Flexibles Serien-Format Das (Mini-)Serien-Format ist da offener und flexibler, Autoren und Regisseure haben mehr Zeit und Raum, die zu erzählende Geschichte dem Publikum näher zu bringen. So machte sich Netflix unter anderem an die Serien-Verfilmung des chinesischen Mammut-Werkes "3 Body Problem", die Anfang 2024 erschien und weitgehend überzeugte.

Klassiker der Weltliteratur Nun nahm man sich "Hundert Jahre Einsamkeit" vor, einen Klassiker der Weltliteratur und eines der bekanntesten und bedeutendsten spanischsprachigen Bücher überhaupt. Das Werk verhalf seinem Autor Gabriel García Márquez (1927-2014), längst eine Ikone in seiner kolumbianischen Heimat, zum Durchbruch und wurde weltweit über 50 Millionen mal verkauft.

Úrsula Iguarán (Marleyda Soto) in der kolumbianischen Einsamkeit
Úrsula Iguarán (Marleyda Soto) in der kolumbianischen Einsamkeit
Courtesy Of Netflix

Bedenken gegen Verfilmung Dass dieses Projekt überhaupt möglich war, liegt daran, dass "Gabo", wie der Autor genannt wurde, vor 10 Jahren verstarb. Er hatte sich nämlich Zeit seines Lebens gegen eine Verfilmung seines wohl wichtigsten Werkes gewehrt – aus oben erwähnten Bedenken: Er hielt die ausufernde Geschichte, die einen Zeitraum von 100 Jahren abdeckt, schlicht für nicht adaptierbar.

Kolumbianische Serienproduktion Seine Söhne sahen das offenbar anders, sie verkauften die Rechte 2019, 5 Jahre nach dem Tod ihres Vaters, an Netflix, im Serienformat sollte es klappen. Sie verlangten aber, dass die geplante Serie in Kolumbien mit kolumbianischen Darstellern und auf Spanisch gedreht wird. Teil 1 der Resultats, also die ersten 8 von insgesamt 16 Folgen, jede ca. 1 Stunde lang, ist jetzt auf Netflix zu sehen. Wann die restlichen 8 Folgen veröffentlicht werden, ist bisher noch nicht bekannt.

Worum geht's? "Hundert Jahre Einsamkeit" erzählt die Geschichte der (fiktiven) Familie Buendía über mehrere Generationen hinweg. Alles beginnt damit, dass José Arcadio Buendía und seine Cousine Úrsula Iguarán von ihrer Familie dazu gezwungen werden, zu heiraten. Sie weigert sich erst, Kinder zu bekommen - aus abergläubischer Angst, diese würden wegen der Blutsverandtschaft der Eltern mit Schweineschwänzen geboren.

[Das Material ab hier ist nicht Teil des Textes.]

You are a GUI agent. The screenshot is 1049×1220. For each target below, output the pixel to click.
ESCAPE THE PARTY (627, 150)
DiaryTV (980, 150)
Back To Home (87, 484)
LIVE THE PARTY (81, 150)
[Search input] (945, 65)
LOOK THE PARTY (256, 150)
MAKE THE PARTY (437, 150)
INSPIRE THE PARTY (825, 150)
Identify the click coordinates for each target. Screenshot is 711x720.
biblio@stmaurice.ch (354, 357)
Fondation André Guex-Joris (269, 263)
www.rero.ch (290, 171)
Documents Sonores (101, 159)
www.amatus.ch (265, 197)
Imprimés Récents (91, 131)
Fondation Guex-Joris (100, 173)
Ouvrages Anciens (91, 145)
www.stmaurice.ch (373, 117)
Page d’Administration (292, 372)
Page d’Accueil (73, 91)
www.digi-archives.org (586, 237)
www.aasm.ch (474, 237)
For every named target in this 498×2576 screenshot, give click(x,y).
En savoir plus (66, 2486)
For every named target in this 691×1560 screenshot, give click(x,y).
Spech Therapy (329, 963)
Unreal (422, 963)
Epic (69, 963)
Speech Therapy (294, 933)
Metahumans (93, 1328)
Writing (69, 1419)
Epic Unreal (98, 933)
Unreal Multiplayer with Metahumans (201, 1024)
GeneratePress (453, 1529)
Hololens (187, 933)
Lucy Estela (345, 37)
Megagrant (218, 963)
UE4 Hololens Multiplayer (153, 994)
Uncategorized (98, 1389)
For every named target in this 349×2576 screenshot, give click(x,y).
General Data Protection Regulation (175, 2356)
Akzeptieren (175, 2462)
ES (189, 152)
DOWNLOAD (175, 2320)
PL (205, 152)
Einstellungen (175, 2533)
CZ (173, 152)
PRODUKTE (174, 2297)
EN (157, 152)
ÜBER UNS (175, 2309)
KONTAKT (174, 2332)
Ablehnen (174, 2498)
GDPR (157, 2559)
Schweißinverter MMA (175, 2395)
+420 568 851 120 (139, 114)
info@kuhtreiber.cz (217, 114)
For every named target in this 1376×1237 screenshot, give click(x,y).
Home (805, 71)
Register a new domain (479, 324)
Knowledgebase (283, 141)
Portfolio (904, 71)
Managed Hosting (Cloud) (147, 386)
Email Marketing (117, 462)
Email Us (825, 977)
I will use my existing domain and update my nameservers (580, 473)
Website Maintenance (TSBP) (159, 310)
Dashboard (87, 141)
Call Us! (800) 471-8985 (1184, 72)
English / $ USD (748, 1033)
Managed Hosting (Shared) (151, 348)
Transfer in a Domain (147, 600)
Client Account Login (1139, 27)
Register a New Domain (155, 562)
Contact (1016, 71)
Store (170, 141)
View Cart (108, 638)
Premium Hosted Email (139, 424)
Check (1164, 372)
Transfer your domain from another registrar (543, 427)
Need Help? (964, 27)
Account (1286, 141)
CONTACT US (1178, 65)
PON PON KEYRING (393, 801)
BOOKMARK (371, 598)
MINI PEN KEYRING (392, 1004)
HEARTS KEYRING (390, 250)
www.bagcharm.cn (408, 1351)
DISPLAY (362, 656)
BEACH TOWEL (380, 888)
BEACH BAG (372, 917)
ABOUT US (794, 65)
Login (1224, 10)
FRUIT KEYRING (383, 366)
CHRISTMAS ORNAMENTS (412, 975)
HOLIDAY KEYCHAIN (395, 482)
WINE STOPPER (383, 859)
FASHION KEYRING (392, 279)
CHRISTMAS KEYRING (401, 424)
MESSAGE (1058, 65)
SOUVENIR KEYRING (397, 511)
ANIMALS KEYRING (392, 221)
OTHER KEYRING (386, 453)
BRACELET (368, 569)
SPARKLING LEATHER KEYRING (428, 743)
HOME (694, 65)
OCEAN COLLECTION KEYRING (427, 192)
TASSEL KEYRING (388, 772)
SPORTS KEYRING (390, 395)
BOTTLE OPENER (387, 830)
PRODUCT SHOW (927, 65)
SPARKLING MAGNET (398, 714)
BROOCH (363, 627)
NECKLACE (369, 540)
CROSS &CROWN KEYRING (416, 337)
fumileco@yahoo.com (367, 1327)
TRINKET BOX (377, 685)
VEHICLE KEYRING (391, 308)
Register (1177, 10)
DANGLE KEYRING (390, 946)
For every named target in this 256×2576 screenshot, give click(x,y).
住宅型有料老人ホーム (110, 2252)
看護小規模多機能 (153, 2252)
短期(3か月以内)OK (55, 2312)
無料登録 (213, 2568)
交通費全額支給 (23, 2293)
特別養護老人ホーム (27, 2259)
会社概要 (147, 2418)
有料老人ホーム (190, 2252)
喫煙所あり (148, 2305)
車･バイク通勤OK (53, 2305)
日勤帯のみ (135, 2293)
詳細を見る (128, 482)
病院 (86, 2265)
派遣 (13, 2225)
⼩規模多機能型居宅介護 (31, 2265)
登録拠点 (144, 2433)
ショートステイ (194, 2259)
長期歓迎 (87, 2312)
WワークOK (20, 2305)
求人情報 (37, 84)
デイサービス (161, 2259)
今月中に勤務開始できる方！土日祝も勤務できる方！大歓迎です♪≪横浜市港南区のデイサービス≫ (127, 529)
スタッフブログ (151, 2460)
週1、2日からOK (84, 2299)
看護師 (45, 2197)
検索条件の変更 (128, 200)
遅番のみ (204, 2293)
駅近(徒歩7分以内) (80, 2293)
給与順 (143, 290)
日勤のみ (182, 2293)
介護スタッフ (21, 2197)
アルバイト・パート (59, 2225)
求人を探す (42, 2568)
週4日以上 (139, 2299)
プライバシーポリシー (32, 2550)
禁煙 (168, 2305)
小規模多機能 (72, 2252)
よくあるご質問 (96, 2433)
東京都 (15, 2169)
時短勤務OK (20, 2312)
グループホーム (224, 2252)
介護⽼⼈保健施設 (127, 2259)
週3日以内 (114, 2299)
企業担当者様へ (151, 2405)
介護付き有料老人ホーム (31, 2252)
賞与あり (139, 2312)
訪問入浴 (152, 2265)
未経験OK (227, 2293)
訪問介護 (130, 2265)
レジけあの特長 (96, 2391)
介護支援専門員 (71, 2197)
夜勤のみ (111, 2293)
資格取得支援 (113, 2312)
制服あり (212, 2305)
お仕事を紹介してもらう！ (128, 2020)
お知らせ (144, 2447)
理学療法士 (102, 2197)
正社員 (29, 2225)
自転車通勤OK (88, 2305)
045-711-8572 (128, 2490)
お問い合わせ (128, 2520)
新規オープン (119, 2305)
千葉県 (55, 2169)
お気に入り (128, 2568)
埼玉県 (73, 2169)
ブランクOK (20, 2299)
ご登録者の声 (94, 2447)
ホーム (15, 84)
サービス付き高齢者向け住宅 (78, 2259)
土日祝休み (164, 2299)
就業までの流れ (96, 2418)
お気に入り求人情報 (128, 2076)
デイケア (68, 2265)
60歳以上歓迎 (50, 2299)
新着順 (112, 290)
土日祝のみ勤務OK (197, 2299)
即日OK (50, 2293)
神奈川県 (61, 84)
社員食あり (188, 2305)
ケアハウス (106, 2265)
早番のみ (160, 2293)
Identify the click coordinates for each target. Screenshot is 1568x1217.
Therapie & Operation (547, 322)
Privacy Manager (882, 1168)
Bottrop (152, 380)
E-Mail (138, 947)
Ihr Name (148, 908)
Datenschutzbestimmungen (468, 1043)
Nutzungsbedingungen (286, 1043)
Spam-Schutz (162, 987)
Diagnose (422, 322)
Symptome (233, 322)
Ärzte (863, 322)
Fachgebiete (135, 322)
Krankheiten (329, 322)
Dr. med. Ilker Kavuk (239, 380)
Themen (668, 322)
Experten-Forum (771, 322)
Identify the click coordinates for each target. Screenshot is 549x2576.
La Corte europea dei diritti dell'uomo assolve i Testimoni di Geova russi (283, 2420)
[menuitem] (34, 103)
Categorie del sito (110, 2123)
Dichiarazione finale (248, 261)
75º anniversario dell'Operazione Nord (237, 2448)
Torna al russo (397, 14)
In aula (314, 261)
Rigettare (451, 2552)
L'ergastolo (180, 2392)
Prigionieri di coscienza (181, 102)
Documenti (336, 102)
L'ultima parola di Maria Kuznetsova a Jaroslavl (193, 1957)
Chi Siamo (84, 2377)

Leidenschaft Wissenschaft Nachdem José Arcadio in einem Duell einen anderen Dorfbewohner tötet, müssen sie ihre Heimat verlassen. Auf der Flucht finden sie ein neues Zuhause: Sie gründen das Dorf Macondo. Dort werden sie regelmäßig von einer Gruppe "Gypsies" besucht. Deren Anführer Melquíades weiht José Arcadio in Wissenschaft und Forschung ein und José widmet diesen fortan seine gesamte Zeit und Leidenschaft. Währenddessen bekommen die Buendías weitere Kinder – allesamt ohne Schwänzchen –, Macondo wird vom Dörflein zur Kleinstadt mit Markt, Handwerksbetrieben, Festen, einem pulsierenden Leben.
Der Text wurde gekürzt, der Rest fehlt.